■ **Document extract**:

Classification diagram
Figure1: classification diagram where each circle represents a functional module. Relationships between MGEs and modules is shown by the coloured arrows.

    The modules definition will be the next development step. It will be based on the analysis of protein families in order to define groups of proteins common or specific to MGEs.

Database searches

    The functional annotation process requires in part sequence similarity information collected from various public sequence databases. Sequence similarity detection is performed through two approaches: a single sequence and a sequence family approach.

■ **Exercise objective**:
Continue the write-up on classifying MGEs and searching sequence databases, starting after its last sentence.

■ **Supplied information**:
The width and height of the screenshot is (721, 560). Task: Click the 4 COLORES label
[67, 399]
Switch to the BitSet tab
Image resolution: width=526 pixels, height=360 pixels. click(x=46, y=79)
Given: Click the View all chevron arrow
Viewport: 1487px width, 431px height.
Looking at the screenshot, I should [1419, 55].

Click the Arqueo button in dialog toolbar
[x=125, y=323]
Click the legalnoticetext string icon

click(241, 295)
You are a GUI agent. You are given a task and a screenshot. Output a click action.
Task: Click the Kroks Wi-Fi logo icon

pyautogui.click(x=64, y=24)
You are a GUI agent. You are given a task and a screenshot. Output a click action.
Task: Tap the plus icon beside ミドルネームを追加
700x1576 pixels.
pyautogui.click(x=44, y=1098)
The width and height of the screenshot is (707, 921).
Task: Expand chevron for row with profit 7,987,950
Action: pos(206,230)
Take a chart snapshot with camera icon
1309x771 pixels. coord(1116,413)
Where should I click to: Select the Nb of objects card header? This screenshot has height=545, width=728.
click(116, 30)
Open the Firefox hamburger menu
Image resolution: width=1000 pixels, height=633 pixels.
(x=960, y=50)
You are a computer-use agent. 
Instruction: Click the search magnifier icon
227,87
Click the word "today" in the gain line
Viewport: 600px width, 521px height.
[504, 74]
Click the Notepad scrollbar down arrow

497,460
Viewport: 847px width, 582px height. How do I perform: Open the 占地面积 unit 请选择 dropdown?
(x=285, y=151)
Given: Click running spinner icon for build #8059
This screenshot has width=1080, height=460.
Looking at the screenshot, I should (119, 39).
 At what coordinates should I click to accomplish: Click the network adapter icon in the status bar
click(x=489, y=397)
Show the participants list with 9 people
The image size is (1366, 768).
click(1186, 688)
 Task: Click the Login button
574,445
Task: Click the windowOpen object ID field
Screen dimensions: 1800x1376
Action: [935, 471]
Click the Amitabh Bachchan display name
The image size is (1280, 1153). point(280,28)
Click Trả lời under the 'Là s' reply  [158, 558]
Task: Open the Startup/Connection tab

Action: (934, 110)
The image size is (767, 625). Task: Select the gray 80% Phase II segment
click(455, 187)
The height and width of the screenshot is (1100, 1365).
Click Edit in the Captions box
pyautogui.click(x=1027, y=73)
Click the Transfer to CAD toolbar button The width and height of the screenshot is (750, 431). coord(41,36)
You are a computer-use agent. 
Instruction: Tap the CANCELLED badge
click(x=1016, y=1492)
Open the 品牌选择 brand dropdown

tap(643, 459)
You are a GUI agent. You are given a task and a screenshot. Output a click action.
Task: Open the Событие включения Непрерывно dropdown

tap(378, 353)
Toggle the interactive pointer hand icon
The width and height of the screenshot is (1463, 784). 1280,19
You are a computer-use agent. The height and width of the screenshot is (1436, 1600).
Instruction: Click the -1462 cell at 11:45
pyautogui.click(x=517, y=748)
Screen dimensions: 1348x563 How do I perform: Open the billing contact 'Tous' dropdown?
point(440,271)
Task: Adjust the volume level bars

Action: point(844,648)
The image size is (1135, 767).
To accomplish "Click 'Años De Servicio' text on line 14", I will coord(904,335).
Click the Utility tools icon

■ **Response to the task**:
    The first one consists in detecting sequence similarities in NCBI-NRDB (Benson, 2003), SCOP (Andreeva, 2004) and SwissProt (Boeckmann, 2003) databases for each individual sequence. A first search is performed using Blastp (Altschul, 1997) with an E-value score threshold of 10E-10. This will be the default result displayed for proteins having hits with Blastp. A second round of searches is made using PSI-Blast. This search consists in a several steps: 1) Construction of a version of the NCBI-NRDB with at most 90% sequence identity using the cd-hit program (Li, 2006). This DB is called NRDB90 2) Construiction of PSSMs for each sequence using 3 iterations against the NRDB90. 3) Using the PSSMs for one iteration against the NCBI-NRDB, SCOP and SwissProt with an E-value score threshold of 0.001. Proteins lacking results from Blastp but having hits with this procedure will report them on the ACLAME web site.

    The second approach allows searching similar sequences to a given ACLAME family. The procedure being used is:

  1. Build a multiple sequence alignment with the MUSCLE program (Edgar, 2004) for each ACLAME family.
  2. Use the multiple alignments as input to the hmmbuild and hmmcalibrate programs from the HMMer package (Eddy, 1998, see also http://hmmer.wustl.edu) for Hidden Markov Model building.
  3. The HMMs are then used to search for homologs in SCOP (Andreeva, 2004), NCBI-NRDB (Benson, 2003) and SwissProt (Boeckmann, 2003) sequence databases using HMMer hmmsearch program.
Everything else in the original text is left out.